Ball was able to get out from underneath the victim, and the victim also started to
get up. Fernandez remained on the ground “[n]ot doing anything.” Ball testified that
Fernandez was not a threat to her (Ball) at that point, nor was the victim. Ball was no
longer concerned about the ice pick anymore.
Defendant punched the victim from behind with both hands while holding the gun
in his left hand. Defendant punched the victim while the victim was on the ground, as he
was standing up, and when he briefly stood up. Ball testified that when defendant hit the
victim with his left hand, his hand bounced off the victim’s body, and the gunshot
7
occurred. She testified that the gun went off “in the middle of a punch” and that it “was
an accident.” She did not think defendant shot the victim on purpose. According to Ball,
at the time the victim was shot, he had his back to defendant, and he fell face down on
top of Fernandez. Ball acknowledged that it was a “pretty dangerous thing” to have a
gun in your hand and hit somebody with it, and that “there’s a real risk that the gun is
going to go off.”5
Defendant “jumped out of there . . . like a scared cat” and left the campsite. Ball
was in shock. Hankins, who had hung back and had not gotten involved in the verbal or
physical altercation, departed the campsite with Ball. Defendant’s girlfriend did not go
down to the campsite during the entire incident. Defendant, his girlfriend, Ball, and
Hankins left the scene together in the vehicle. At some point, defendant and his
girlfriend exited the vehicle, and Hankins and Ball drove off. Ball testified that she and
Hankins turned themselves into the police four days later in Monterey County.

== == ==

▶ Tasks:
A: For each statement, say yes or no as to whether it agrees with the court excerpt, and quote the words of the court excerpt that decide it: (i) Ball testified that Fernandez was not a threat to her at that point; (ii) the defendant's girlfriend went down to the campsite during the incident; (iii) Ball and Hankins turned themselves in to the police two days later.
B: Count the lines of the entries that contain the string "pixels", treating uppercase and lowercase as different, and give only the number.
The entries bear no relation to the court excerpt.

▶ Dataset extract:
== == ==

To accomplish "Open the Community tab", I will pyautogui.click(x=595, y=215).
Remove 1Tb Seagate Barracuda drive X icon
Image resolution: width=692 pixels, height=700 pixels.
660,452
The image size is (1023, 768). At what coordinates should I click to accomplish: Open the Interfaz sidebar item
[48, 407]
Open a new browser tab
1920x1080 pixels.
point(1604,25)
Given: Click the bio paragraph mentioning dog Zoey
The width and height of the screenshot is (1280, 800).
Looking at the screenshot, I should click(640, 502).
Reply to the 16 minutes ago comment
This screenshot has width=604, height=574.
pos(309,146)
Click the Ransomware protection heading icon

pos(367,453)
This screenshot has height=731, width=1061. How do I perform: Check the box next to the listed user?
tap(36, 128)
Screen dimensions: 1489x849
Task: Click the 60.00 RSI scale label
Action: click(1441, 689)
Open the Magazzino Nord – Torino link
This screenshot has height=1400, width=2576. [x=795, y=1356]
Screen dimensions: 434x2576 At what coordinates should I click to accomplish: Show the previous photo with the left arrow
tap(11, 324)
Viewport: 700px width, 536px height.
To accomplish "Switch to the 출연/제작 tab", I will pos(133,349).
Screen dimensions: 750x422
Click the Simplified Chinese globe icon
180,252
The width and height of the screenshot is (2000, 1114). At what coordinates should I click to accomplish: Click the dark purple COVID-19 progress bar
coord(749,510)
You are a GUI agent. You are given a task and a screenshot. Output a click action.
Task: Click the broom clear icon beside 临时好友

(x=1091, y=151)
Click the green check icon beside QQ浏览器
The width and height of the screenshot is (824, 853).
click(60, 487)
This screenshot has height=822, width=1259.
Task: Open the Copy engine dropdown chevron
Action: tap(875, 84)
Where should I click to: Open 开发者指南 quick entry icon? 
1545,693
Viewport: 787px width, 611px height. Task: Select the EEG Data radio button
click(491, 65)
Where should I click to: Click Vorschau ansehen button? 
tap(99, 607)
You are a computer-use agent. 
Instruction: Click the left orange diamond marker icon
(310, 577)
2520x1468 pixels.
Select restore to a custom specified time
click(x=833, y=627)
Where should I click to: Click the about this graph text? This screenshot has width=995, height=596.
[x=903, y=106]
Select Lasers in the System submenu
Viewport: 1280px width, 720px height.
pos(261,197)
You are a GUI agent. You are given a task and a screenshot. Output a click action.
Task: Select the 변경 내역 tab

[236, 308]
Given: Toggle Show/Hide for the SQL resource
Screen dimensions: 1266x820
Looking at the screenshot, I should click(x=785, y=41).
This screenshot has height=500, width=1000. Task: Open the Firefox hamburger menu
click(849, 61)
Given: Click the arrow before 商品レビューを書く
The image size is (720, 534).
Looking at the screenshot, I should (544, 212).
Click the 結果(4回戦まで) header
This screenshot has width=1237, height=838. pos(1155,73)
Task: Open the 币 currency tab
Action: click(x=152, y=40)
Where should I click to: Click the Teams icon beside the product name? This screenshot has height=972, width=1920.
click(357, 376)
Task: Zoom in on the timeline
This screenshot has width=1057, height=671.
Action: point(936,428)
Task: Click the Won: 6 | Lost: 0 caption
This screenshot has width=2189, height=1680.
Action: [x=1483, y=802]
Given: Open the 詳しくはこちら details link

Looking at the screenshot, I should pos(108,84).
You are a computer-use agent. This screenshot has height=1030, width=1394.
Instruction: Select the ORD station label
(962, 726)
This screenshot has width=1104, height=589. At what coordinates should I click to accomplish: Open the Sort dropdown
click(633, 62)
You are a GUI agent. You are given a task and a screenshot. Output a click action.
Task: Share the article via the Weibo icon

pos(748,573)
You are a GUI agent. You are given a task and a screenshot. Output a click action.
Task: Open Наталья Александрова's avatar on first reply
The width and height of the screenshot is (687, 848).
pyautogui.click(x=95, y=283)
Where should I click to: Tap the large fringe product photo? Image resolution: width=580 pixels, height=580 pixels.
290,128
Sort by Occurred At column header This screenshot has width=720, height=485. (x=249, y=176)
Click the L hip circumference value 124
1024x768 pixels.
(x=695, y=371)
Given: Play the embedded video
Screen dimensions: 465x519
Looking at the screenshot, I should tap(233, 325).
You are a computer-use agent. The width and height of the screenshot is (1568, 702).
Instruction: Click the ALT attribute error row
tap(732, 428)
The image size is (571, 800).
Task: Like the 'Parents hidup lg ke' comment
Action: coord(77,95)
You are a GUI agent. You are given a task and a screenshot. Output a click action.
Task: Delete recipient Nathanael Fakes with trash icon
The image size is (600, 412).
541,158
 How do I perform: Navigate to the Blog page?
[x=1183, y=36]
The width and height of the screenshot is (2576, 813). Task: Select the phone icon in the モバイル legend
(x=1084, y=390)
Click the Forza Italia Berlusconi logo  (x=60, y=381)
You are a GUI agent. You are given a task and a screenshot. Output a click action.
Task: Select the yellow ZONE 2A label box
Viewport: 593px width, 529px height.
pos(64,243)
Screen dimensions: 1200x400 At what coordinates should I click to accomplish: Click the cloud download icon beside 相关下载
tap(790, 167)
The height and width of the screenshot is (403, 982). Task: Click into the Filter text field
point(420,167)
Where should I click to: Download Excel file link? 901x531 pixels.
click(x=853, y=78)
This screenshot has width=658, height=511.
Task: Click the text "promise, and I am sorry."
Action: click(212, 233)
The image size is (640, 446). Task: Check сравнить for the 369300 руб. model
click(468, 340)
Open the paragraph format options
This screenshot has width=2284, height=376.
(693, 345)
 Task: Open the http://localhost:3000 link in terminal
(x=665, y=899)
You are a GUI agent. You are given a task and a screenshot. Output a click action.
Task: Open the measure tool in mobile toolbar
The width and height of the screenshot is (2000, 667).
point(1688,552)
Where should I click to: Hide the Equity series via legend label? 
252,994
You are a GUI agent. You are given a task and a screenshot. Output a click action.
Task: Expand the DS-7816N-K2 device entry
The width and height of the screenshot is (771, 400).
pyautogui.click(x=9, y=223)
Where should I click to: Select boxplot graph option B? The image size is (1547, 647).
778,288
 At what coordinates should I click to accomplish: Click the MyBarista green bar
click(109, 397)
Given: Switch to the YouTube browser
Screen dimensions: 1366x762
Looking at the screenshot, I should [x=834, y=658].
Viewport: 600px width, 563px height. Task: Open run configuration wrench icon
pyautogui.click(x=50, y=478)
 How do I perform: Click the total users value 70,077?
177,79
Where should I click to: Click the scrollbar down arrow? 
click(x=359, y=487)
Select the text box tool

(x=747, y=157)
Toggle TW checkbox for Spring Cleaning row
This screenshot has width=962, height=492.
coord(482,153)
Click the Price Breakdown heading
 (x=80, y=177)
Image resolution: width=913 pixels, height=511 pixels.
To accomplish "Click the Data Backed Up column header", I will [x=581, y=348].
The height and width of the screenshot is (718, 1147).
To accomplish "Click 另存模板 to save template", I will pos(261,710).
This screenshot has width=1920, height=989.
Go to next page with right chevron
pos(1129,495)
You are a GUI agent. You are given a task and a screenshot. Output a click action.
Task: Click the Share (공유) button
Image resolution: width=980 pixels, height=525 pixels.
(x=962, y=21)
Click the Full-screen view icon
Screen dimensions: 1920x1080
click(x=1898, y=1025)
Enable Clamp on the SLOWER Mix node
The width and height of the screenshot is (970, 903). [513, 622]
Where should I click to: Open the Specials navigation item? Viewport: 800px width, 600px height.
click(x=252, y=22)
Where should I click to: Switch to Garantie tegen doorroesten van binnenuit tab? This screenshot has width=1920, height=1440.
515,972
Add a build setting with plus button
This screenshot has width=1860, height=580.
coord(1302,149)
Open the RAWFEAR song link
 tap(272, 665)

== == ==

▶ Results of the exercise:
A:
(i) Yes: "Ball testified that Fernandez was not a threat to her (Ball) at that point"
(ii) No: "Defendant’s girlfriend did not go down to the campsite during the entire incident."
(iii) No: "Ball testified that she and Hankins turned themselves into the police four days later in Monterey County."

B: 8